Visualize to reveal preconceptions
When we draw something from memory, we often draw our preconception of it. This can be revealing. According to a New York Times article, when researchers asked people to draw "an effective leader," both women and men drew a man. The drawings revealed unconscious assumptions. Similarly, when asked to draw a house, almost everyone draws the same drawing. We go with our stereotypes. It is important to capture these biases early in innovation work, to either use them intentionally or to break them.
"When we 'process information through the lens of stereotype' our interpretation may be 'consistent with stereotyped expectations rather than objective reality.'"--Nilanjana Dasgupta, professor of Psychological & Brain Sciences at University of Massachusetts at Amherst
Next time you want to reveal biases, draw.
Visualize in your own style
There's a myth about drawing. That you need talent for it. Let's put that to bed.
I start all my ideation sessions with a drawing exercise--I get people to draw each other in three minutes--and after working with thousands of people, I know you are all very capable of it.
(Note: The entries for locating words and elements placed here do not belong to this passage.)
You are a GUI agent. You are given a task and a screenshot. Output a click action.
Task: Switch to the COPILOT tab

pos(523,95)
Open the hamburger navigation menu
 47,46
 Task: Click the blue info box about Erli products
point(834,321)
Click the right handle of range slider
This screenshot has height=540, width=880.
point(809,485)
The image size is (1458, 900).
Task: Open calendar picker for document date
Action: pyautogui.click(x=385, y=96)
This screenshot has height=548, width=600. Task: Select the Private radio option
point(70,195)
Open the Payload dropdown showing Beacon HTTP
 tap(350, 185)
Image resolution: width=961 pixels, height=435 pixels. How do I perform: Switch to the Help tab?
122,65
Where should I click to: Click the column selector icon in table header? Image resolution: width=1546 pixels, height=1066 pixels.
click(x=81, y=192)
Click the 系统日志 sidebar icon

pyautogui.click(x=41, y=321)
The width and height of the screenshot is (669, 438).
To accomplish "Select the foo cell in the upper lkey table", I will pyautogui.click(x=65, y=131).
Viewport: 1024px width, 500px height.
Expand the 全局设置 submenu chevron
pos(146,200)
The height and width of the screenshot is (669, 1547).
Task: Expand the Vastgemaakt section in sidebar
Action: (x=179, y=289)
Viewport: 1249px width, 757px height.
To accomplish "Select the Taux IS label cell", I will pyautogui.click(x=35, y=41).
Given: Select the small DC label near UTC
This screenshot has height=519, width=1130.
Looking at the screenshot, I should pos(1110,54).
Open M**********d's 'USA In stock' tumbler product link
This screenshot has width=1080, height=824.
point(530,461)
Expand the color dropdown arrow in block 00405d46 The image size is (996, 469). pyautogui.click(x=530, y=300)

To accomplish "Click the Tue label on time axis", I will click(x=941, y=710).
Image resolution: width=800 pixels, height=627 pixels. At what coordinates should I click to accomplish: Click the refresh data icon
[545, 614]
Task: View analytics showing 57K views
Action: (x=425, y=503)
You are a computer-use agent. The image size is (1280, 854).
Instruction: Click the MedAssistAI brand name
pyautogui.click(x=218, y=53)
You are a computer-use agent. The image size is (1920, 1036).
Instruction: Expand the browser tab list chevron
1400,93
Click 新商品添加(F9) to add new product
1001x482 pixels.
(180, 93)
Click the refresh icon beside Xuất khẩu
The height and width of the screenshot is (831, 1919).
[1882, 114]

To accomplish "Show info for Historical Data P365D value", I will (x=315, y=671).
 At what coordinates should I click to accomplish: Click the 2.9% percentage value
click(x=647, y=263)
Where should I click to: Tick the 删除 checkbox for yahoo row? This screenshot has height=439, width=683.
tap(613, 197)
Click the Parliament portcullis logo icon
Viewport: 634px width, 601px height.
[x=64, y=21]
So before you tell yourself you cannot draw and therefore you cannot visualize, remember that we've learned to draw since were old enough to hold a crayon. And like riding a bicycle, it comes back.
We can all draw, just like we can all write. We all have different handwriting styles, from chicken scratch to calligraphy level, similarly, we all have different drawing styles. There are also different ways you can visualize an idea. Mapping is one. Photos are another. Films are a good tool too. Models and mock-ups are tools for visualization too--you can cut and paste some paper, bend some wire, tie two things with a string. Its there and easy to do, you just have to try it.
Visualization is one of the key pillars of your Design Quotient, your ability to think like a designer in a world of complex and constant change. It's foundational to agile, empathic, problem-solving cultures.